Nach ersten Ergebnissen am Montag (19.7.2004) bejahte bei einer Volksabstimmung die Mehrzahl der Wahlberechtigten die insgesamt fünf Fragen, die zur Abstimmung standen. Die staatliche Energiegesellschaft YPFB soll demzufolge wieder eine aktivere Rolle bei der Erdgasförderung und -vermarktung spielen. Die ausländischen Gesellschaften sollen künftig höhere Steuern zahlen. Das Ergebnis des Referendums gilt als Erfolg für Präsident Carlos Mesa.

Geringe Beteiligung

Die außerparlamentarische Opposition um den Gewerkschaftsdachverband und den Bauernführer Felipe Quispe, die zum Boykott des Referendums aufgerufen hatte, sprach allerdings von einer niedrigen Beteiligung. "Über die Hälfte der Bevölkerung stimmte nicht ab, weil sie verstand, dass die Fragen im Interesse der Konzerne gestellt waren", sagte Quispe. Nach Schätzungen lokaler Radiosender beteiligten sich rund 50 Prozent der 4,4 Millionen abstimmungsberechtigten Bolivianer nicht an der Volksabstimmung.

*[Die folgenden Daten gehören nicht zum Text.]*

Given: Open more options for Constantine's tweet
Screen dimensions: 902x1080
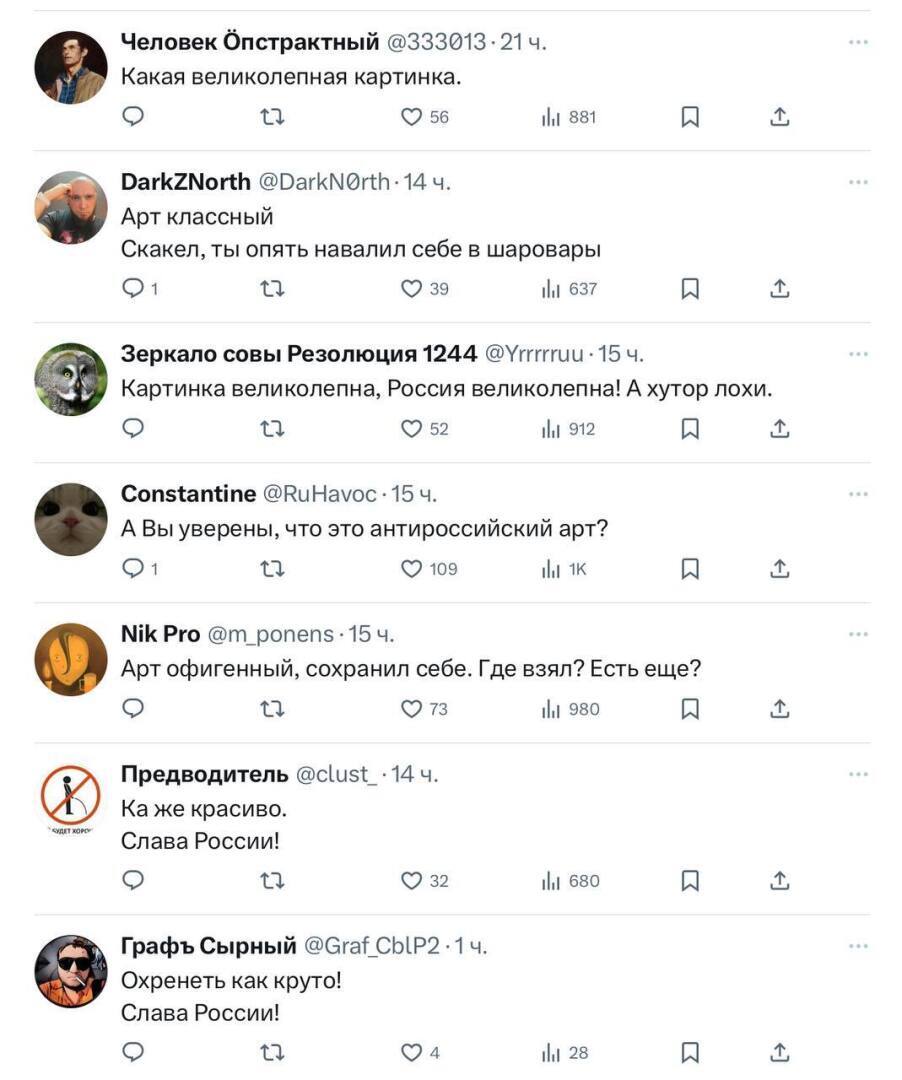Looking at the screenshot, I should click(x=857, y=494).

Präsident Mesa, der nach eigenen Angaben die Rolle des Staates in der Erdgaspolitik stärken will, wertete das Referendum als "Fest der Demokratie". Der Frieden habe die Gewalt besiegt, sagte er zum reibungslosen Ablauf der Abstimmung. Nun gelte es, den Willen des bolivianischen Volkes durch ein Gesetz über fossile Brennstoffe umzusetzen. Die Beteiligung sei höher gewesen als bei den meisten anderen Volksabstimmungen in Lateinamerika.


Auftrag an den Staat

Der sozialistische Oppositionsführer Evo Morales wertete das vorläufige Ergebnis als Auftrag an den Staat, die Kontrolle über seine Rohstoffe zurückzugewinnen. Im Gegensatz zum parteilosen Staatschef forderte Morales, bestehende Verträge über die Erdgasförderung mit den multinationalen Erdölkonzernen neu zu verhandeln. "Wir wollen eine Verstaatlichung ohne Entschädigung", sagte Morales.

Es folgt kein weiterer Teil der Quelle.